Список:
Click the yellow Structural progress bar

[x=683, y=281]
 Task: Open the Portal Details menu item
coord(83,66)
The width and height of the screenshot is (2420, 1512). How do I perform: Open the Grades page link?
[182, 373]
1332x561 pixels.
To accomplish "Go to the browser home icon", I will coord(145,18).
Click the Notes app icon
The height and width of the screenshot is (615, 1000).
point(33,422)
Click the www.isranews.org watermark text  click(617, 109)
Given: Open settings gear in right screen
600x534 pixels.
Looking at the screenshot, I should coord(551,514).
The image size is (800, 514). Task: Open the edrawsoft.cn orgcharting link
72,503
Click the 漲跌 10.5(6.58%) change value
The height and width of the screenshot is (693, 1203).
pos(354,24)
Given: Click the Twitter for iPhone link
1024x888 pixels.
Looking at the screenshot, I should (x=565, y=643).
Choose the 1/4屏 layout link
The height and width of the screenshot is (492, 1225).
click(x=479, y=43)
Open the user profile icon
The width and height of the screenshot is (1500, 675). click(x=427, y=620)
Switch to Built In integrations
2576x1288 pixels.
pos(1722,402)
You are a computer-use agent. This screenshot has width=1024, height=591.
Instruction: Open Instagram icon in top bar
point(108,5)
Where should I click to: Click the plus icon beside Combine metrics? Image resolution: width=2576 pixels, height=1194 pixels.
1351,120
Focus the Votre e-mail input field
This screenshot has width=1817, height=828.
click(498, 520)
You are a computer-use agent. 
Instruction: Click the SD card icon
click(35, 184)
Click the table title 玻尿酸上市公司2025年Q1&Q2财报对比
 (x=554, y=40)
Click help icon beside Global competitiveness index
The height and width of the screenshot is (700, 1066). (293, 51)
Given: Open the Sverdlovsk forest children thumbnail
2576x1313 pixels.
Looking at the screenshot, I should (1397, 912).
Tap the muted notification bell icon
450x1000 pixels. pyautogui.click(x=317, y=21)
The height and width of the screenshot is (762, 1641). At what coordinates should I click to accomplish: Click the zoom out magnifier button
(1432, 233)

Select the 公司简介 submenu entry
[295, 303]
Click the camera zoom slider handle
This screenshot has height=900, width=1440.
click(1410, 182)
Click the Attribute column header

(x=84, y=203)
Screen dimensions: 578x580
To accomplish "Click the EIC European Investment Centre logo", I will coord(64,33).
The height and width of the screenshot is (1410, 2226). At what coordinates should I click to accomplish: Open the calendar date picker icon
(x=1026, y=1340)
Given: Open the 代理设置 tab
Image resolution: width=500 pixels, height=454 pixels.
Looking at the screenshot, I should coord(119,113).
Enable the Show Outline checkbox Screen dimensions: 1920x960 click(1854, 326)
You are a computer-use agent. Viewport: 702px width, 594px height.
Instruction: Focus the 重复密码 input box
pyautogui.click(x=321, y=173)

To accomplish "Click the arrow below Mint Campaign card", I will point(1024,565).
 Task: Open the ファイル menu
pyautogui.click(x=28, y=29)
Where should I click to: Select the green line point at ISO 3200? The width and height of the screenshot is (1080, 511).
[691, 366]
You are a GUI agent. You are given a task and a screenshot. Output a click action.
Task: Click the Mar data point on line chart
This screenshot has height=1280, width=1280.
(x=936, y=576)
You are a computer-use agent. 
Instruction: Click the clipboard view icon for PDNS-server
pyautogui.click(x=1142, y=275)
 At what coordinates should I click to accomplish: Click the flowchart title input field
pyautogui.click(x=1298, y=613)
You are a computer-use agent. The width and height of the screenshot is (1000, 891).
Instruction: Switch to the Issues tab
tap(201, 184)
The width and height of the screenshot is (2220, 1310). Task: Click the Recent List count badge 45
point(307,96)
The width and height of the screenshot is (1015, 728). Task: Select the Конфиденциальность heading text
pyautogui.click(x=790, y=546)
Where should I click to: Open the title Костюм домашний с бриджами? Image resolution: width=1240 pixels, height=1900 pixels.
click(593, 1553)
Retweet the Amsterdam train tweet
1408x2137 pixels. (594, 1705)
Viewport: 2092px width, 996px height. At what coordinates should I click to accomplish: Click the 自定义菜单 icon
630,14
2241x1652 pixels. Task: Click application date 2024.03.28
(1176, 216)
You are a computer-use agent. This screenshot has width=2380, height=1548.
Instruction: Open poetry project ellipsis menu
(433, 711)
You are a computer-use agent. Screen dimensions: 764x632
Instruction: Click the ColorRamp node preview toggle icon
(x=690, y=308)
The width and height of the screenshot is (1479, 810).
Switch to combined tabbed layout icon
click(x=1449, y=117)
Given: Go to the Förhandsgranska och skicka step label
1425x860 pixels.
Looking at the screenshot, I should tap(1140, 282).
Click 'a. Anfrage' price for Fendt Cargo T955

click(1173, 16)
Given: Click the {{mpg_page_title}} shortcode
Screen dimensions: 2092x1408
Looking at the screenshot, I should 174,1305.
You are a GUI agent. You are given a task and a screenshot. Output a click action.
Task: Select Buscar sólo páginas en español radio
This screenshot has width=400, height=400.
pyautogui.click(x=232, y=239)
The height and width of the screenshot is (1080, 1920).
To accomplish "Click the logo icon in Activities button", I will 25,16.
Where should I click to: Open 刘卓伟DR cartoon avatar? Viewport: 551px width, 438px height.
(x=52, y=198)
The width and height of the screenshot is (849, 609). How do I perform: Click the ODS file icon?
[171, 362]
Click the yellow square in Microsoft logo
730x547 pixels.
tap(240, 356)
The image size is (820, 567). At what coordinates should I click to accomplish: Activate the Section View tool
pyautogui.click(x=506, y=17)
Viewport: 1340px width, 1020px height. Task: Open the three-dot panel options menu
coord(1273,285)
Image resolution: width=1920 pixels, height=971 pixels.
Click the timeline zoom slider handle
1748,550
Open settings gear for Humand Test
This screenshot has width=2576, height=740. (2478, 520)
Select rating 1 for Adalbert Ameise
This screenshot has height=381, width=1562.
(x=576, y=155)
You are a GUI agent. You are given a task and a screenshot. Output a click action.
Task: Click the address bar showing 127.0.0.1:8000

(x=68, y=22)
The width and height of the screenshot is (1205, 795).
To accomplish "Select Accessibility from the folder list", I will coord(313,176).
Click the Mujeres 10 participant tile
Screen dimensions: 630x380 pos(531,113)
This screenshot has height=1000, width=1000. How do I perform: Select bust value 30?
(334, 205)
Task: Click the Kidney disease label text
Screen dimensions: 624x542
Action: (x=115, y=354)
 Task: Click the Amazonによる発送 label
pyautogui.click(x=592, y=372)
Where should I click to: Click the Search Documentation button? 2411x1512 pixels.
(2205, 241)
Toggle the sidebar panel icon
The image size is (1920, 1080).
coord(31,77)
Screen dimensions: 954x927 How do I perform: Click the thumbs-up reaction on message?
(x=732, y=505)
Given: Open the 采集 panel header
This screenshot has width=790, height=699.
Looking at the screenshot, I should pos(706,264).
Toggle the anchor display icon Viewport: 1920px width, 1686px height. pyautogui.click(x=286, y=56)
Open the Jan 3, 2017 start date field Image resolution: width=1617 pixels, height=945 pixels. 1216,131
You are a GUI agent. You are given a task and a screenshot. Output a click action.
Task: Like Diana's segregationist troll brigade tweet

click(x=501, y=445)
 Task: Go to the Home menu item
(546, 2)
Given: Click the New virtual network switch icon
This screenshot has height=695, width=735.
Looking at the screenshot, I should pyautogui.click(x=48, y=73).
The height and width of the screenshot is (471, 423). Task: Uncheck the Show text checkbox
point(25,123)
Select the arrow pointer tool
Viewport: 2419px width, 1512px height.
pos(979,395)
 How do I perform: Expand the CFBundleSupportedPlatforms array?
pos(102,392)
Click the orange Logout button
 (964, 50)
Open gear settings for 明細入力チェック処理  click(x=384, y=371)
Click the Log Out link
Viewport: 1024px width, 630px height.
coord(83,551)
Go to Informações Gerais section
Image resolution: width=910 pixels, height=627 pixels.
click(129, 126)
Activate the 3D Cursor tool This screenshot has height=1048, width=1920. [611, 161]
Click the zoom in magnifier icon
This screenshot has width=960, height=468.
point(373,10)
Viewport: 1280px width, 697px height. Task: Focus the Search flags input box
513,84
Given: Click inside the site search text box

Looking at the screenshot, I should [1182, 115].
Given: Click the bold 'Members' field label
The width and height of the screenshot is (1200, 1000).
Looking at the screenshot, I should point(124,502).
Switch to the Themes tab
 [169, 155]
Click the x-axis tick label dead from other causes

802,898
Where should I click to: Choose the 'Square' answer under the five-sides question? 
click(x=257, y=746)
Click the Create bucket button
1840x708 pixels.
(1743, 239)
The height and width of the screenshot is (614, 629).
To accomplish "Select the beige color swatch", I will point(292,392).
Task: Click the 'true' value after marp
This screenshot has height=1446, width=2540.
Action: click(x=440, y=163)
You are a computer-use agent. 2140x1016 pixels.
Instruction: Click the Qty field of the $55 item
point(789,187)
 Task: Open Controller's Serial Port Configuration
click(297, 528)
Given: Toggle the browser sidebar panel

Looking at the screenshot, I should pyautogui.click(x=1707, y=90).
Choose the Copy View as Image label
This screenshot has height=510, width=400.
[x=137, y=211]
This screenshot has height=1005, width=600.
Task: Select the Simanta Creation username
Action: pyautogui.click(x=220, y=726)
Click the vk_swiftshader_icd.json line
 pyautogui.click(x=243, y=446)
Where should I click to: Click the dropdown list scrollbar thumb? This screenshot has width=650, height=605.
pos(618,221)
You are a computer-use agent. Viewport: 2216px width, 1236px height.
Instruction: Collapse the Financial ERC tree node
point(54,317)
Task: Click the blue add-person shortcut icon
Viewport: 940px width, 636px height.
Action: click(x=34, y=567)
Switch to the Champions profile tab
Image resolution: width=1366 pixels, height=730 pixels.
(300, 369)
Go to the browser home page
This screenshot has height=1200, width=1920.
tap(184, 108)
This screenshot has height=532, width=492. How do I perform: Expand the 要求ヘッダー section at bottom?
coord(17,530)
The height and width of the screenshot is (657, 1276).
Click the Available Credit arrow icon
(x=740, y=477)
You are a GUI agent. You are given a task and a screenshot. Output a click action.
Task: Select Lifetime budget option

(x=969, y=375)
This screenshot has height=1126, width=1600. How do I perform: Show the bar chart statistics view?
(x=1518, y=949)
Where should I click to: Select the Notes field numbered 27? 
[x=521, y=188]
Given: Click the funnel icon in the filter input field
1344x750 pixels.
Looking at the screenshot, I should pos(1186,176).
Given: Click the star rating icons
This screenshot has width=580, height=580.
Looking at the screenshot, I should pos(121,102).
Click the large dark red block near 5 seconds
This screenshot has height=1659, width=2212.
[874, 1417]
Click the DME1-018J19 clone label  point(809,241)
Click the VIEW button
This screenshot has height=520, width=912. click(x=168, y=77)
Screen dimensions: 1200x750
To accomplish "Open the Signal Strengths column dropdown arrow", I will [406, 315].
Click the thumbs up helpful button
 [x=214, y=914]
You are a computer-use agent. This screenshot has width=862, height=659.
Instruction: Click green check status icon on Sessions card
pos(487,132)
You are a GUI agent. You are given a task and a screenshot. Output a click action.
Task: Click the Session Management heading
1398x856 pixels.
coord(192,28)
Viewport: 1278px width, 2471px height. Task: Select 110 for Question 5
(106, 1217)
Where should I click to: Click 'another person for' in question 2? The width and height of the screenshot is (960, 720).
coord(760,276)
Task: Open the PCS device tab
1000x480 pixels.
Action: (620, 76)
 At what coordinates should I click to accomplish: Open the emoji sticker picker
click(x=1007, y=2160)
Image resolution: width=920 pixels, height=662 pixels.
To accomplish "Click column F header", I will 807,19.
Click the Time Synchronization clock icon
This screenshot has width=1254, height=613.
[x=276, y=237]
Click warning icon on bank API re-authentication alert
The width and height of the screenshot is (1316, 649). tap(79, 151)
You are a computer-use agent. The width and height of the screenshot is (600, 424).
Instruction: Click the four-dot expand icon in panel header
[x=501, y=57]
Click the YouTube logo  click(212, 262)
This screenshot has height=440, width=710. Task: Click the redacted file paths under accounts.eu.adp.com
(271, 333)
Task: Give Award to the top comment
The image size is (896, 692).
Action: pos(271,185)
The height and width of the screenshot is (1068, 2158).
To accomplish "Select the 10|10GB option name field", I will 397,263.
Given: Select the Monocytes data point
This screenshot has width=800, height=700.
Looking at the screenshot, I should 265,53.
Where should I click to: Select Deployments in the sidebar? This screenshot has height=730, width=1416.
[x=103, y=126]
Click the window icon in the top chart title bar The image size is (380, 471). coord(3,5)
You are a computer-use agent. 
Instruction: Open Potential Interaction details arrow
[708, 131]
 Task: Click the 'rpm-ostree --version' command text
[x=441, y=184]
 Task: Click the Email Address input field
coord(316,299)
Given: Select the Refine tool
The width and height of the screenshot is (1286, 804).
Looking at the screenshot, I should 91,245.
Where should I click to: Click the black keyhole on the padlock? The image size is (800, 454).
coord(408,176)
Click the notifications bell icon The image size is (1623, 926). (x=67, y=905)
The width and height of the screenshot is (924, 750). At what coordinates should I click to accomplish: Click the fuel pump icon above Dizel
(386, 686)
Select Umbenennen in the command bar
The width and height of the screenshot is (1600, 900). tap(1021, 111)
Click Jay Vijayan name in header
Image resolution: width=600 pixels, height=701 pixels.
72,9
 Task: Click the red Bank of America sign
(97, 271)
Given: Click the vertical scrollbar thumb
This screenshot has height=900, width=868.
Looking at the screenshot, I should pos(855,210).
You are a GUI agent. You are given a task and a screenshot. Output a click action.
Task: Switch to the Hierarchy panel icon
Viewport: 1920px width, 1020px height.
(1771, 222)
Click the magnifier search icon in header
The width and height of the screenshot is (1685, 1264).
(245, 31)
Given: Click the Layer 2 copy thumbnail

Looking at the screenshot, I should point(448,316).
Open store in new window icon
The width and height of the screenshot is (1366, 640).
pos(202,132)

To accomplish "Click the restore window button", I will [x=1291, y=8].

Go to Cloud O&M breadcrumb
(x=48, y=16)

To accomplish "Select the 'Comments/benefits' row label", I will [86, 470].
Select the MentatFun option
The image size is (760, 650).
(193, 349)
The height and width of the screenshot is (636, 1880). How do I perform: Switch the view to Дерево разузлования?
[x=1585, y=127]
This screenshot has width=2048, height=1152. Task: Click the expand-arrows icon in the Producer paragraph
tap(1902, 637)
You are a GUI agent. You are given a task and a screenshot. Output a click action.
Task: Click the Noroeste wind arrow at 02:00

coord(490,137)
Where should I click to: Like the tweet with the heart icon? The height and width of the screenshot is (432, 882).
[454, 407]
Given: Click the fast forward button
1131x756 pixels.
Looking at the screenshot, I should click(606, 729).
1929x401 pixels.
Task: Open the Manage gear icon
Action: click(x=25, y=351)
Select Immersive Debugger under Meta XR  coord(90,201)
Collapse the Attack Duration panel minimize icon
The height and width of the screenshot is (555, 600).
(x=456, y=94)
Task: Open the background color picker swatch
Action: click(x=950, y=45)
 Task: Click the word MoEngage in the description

Задание:
Отредактируйте отрезок списка от строки с "Image resolution: width=1920" до строки с "(x=576, y=155)" включительно, заменив "timeline" на "playback" и не трогая ничего другого. Выведите только эти строки.

Ответ:
Image resolution: width=1920 pixels, height=971 pixels.
Click the playback zoom slider handle
1748,550
Open settings gear for Humand Test
This screenshot has width=2576, height=740. (2478, 520)
Select rating 1 for Adalbert Ameise
This screenshot has height=381, width=1562.
(x=576, y=155)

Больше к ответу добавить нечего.